What is particularly interesting, and what you mention it above, is a recent result in our lab. We found that if one interferes with song production by treating the vocal apparatus with the drug Botox in otherwise normal birds, these new neurons in the HVC area of the brain do not survive. They die by a process neuroscientists call apoptosis, which also happens in development when more neurons than needed for a brain circuit are produced and the extra ones are “pruned” away.
It is almost as if the new neurons somehow knew they were not contributing to the song and died. Of course, I do not mean that individual neurons think…they are just cells. But somehow their survival seems to depend on how well the brain circuit does in performing. Of course, there are other ways in which the nervous system can change in adults following experience, including the classical formation of new synapses to change the connections between neurons and a recent discovery that the myelin insulation around neurons may change with firing to affect timing of signal conduction to other neurons.
But let’s switch topics a bit and ask about what might be the result of changes in your brain.
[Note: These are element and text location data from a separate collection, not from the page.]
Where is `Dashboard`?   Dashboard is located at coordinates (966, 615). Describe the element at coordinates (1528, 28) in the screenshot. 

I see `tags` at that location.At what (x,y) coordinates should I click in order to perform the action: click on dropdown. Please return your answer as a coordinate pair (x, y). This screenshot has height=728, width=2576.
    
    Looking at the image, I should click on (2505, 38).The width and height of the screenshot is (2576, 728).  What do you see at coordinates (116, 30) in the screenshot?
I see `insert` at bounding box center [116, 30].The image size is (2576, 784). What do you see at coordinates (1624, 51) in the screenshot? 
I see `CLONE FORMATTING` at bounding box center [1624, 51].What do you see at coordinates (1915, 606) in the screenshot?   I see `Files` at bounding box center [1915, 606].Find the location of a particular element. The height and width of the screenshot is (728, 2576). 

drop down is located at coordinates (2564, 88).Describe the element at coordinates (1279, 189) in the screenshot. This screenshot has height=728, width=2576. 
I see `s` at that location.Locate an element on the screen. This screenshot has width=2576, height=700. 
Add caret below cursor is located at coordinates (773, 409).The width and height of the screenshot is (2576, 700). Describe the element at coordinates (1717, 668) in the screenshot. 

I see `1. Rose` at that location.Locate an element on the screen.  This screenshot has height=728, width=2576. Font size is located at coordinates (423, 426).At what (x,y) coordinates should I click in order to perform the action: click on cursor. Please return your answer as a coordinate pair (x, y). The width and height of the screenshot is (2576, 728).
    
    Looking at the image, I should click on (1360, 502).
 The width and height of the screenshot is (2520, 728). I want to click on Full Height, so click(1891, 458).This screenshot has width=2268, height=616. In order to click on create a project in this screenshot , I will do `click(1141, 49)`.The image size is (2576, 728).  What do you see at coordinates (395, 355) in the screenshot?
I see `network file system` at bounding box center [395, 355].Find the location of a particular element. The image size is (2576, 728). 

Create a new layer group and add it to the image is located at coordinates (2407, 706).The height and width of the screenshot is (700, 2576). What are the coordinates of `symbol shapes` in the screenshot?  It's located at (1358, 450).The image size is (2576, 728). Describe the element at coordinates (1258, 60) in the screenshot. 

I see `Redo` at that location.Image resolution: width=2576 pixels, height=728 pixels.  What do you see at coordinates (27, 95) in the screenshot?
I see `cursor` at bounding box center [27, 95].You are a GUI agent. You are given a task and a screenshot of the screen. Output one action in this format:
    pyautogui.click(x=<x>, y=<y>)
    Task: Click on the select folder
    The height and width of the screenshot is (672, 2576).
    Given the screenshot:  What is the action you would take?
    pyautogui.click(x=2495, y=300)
You joined this lab some time ago and now you have certain skills you can do that I hear you teach other younger undergraduates. How does it feel to have achieved this mastery in the lab? Do you ever wonder if new neurons in your brain are finding a home in some area because you are learning new skills?
Coming into the lab my Freshman year, I was incredibly intimidated by the amount of tasks and level of skill necessary to complete the various experiments. I remember observing my upperclassmen and graduate student colleagues with awe, wondering if I would be able to perform lab tasks with the same degree of expertise. Sure enough, over the years I have been able to fine-tune my own skills in the lab to the point where many of my undertakings have become second nature. What I find particularly interesting is the similarity of my mastery of lab techniques with the stereotyped proficiency of a zebra finch’s vocalizations. Just as I have been able to learn lab protocols and methodologies from my mentor Carolyn, so too, the juvenile songbird is able to absorb the song of his tutor (who we even refer to as the “mentor”). From research, we know that neurogenesis plays a large role in the learning of the zebra finch song. Therefore, I think it makes sense to wonder if my own learned motor behaviors have someone caused a rewiring in my brain. When I think back to my early undergraduate experience and compare it to the way I am now, I can’t help but conclude that neuronal plasticity has allowed for the modification of my behavior.
This last statement says it all. There are a number of books and other findings we will continue to review in this blog, but that last statement that you could come so far, and so could many of us, by happily learning from experience is the point. And it is just too cool that the word “mentor” is used in your song bird research and again by you to refer to this important aspect of your experience as a student. In an era where people say education is broken, this is education that works.